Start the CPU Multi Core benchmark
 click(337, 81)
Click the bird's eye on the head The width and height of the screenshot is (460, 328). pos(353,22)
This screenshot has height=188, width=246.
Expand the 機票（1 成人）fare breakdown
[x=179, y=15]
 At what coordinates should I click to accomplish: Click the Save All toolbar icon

--

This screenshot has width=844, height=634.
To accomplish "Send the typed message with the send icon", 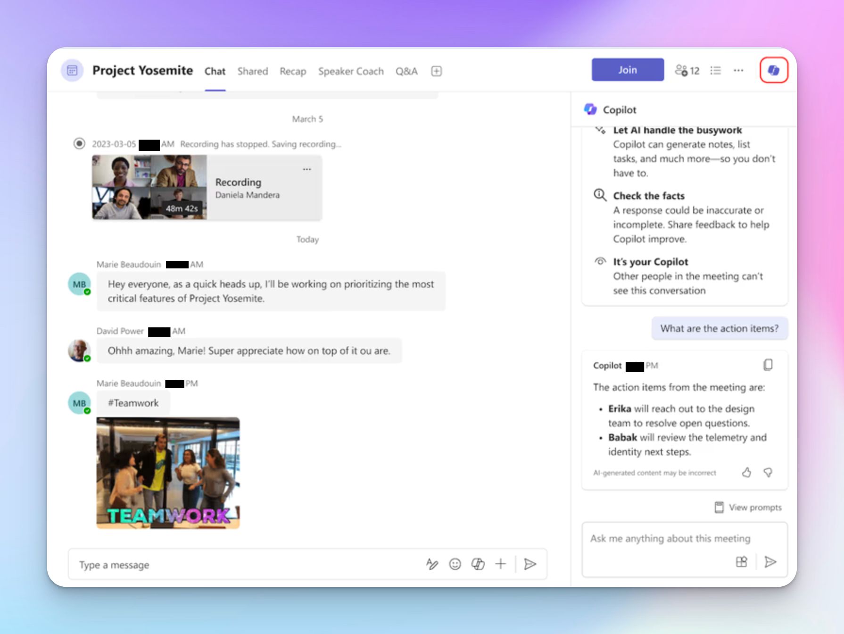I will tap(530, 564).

### Short exercise
Copy out the records from the line containing "This screenshot has height=188, width=246." through the line containing "At what coordinates", character for character.

### Solution to this problem
This screenshot has height=188, width=246.
Expand the 機票（1 成人）fare breakdown
[x=179, y=15]
 At what coordinates should I click to accomplish: Click the Save All toolbar icon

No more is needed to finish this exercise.